God’s Hour of Power
When Jesus turned the water into wine at the wedding in Cana (John 2), He was giving His disciples — and His Church to come — an illustrated sermon. Our Lord never did anything or spoke any word that wasn’t eternally significant. Everything that Scripture records about Him points to the unchanging nature and workings of God.
Jesus’ “hour” (John 2:4) had to do with something that was happening at the feast. That is, His hour of power came when there was no wine left in the bottles. This happens to us when we are empty of solutions, when all our human efforts are in vain — and only a miracle can solve our problem.
We find this principle at work throughout the Bible: In man’s darkest hour, the Lord has a history of manifesting His power. When we come to our wits’ end, God has already prepared a great work of deliverance on our behalf.

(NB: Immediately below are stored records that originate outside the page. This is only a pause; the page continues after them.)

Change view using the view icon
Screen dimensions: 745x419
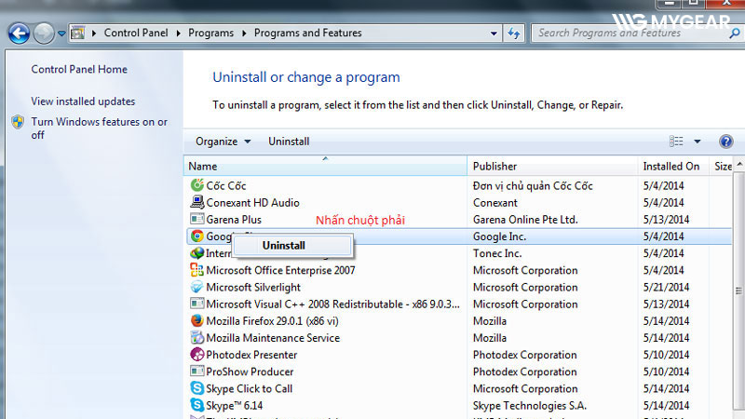(677, 142)
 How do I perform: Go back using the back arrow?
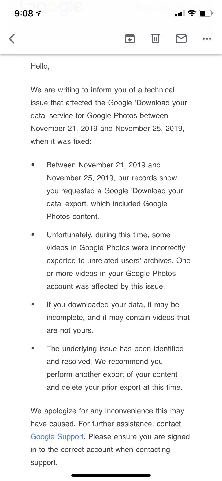point(12,39)
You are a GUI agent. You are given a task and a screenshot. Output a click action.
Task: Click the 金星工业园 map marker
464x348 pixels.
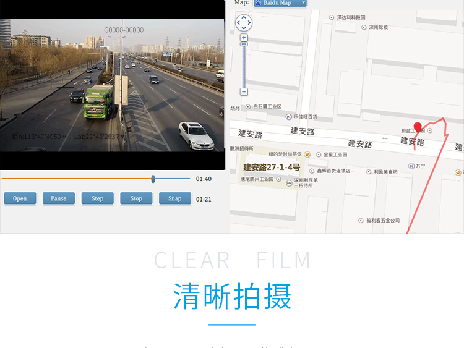(x=319, y=155)
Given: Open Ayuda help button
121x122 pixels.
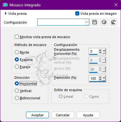Looking at the screenshot, I should tap(88, 115).
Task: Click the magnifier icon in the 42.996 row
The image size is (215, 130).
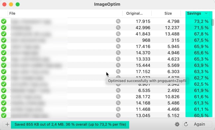Action: coord(118,27)
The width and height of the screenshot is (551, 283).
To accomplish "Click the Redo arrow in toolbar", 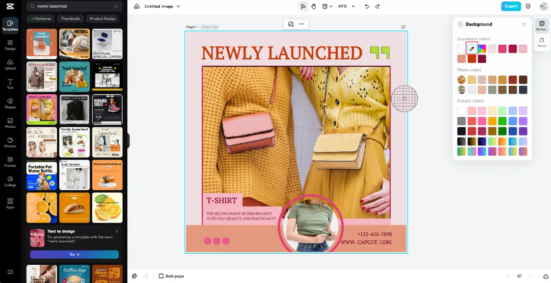I will [x=378, y=6].
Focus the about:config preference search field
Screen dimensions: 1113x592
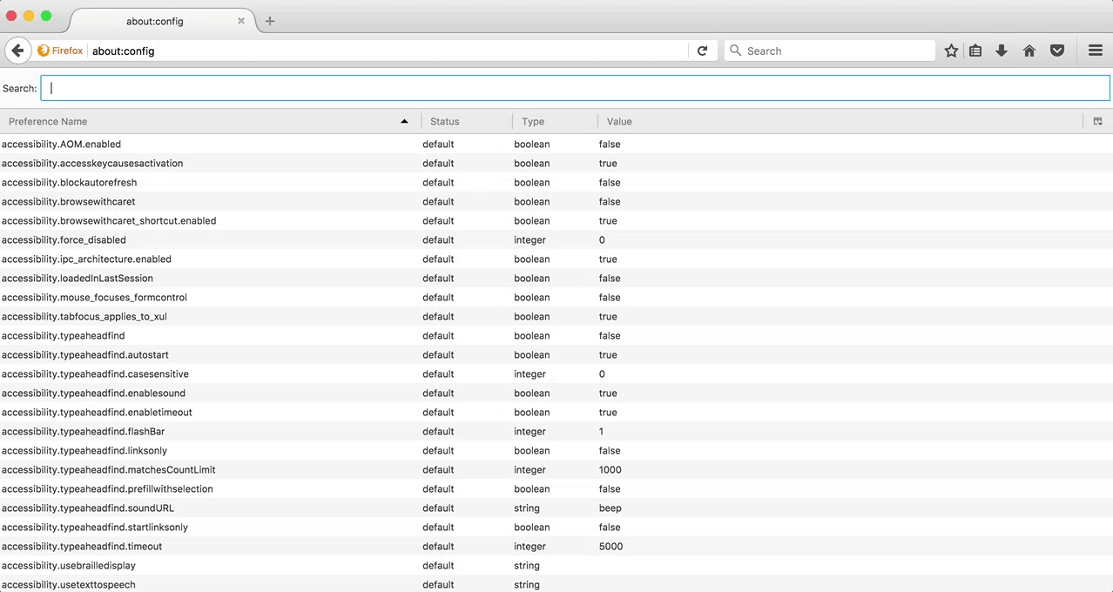[575, 88]
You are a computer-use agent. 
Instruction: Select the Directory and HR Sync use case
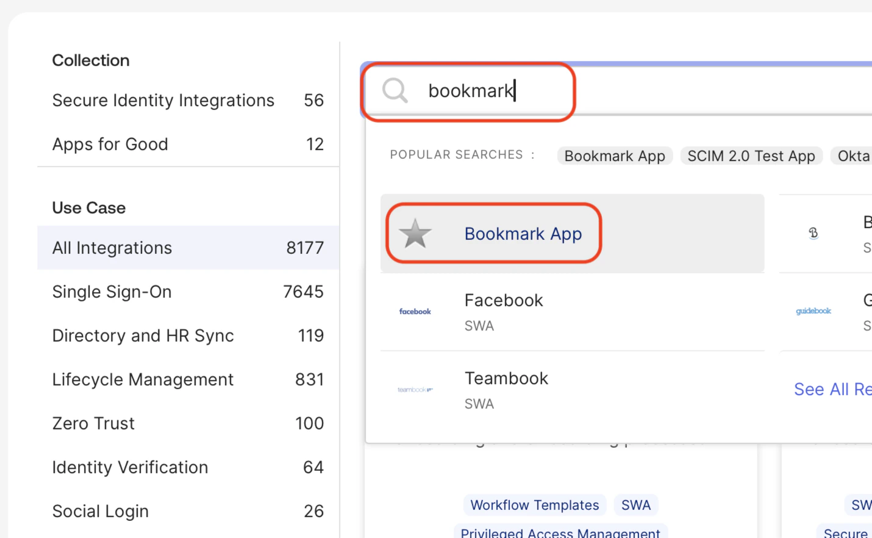[143, 335]
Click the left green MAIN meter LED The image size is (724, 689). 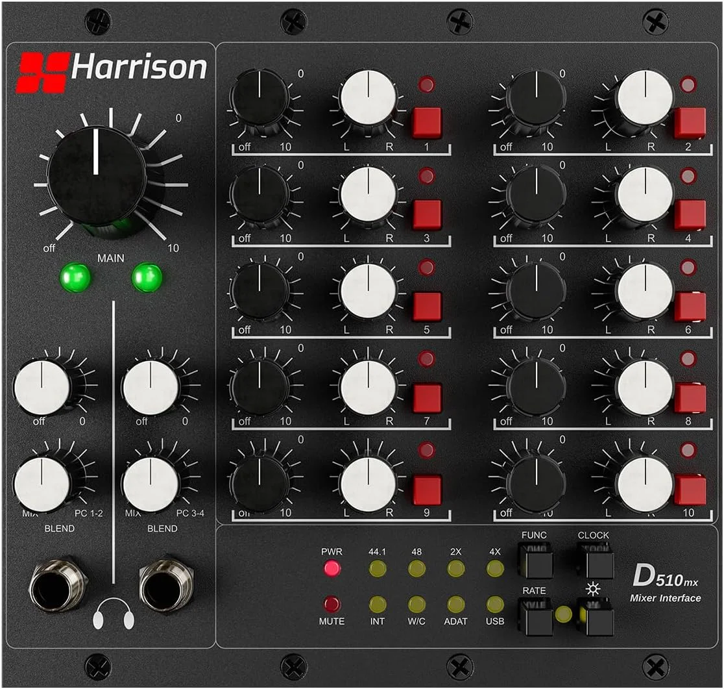click(x=75, y=278)
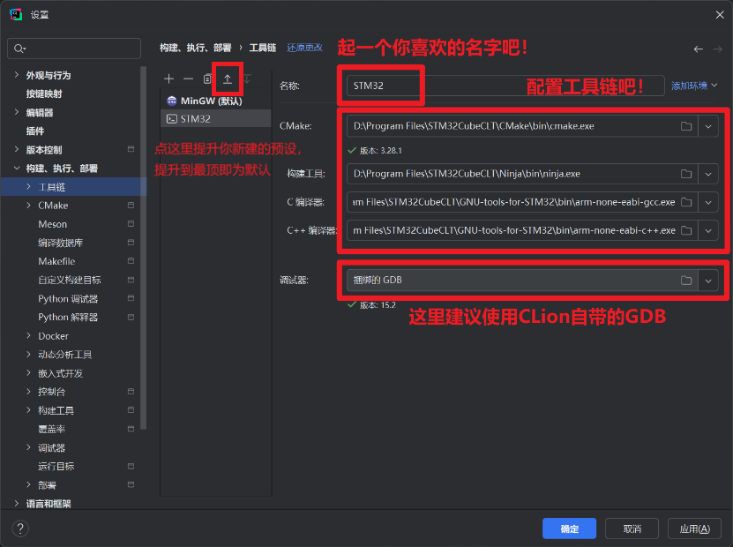Open help with the question mark icon

pyautogui.click(x=19, y=528)
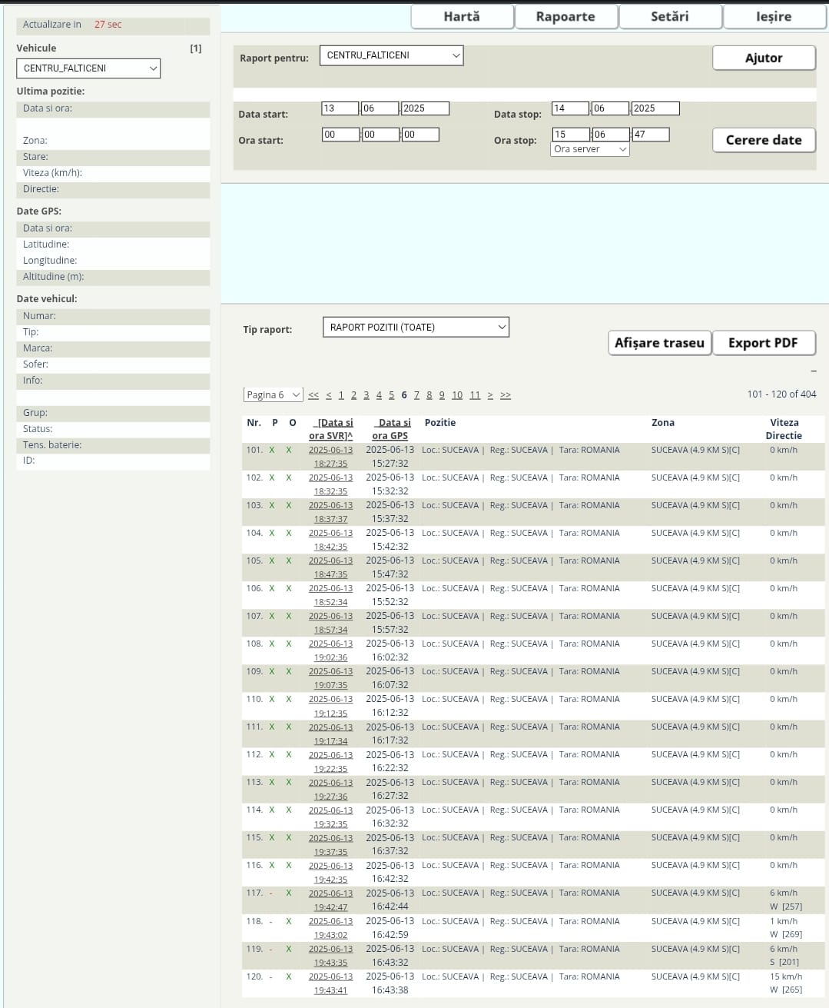The height and width of the screenshot is (1008, 829).
Task: Click the Data start year field
Action: click(424, 108)

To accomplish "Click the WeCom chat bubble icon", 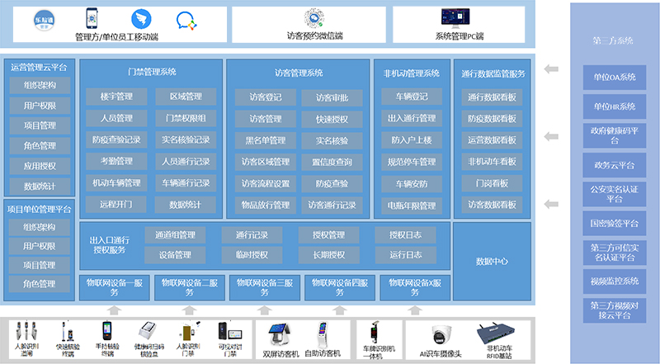I will point(187,19).
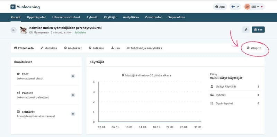
Task: Click the Lisätyt käyttäjät person icon
Action: tap(212, 86)
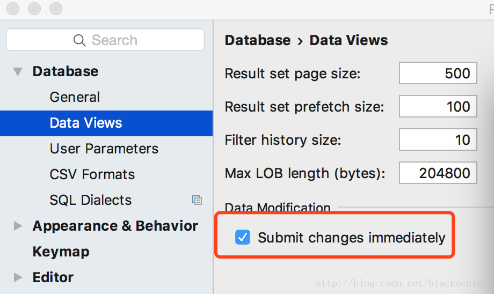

Scripture gives us examples of this principle. Judges 6 finds Israel in a period of awful impoverishment. Year after year, God’s people were rendered helpless by a marauding enemy: the vicious Midianites. When this enemy arrived, God’s people fled to the hills for safety, hiding in caves. Meanwhile their enemy stole their crops and herds and destroyed everything they’d built, leaving Israel completely “without sustenance” or in a spiritual death.
Israel’s impoverished condition continued year after year. Yet it was in this dark hour that God manifested His power on behalf of His people. Indeed, the Lord performed His deliverance by choosing the poorest man from the poorest family in the poorest tribe in Israel: Gideon. His cry reflected the pain of the people of Israel. “O my lord, if the Lord is with us, why then has all this happened to us? And where are all His miracles?” (Judges 6:13).
You are probably familiar with his story. God sent an angel to Gideon and along with three hundred other men, using only trumpets and torches, the men broke the power of the Midianites and Israel was miraculously delivered!
Their hour of darkness became God’s hour of power!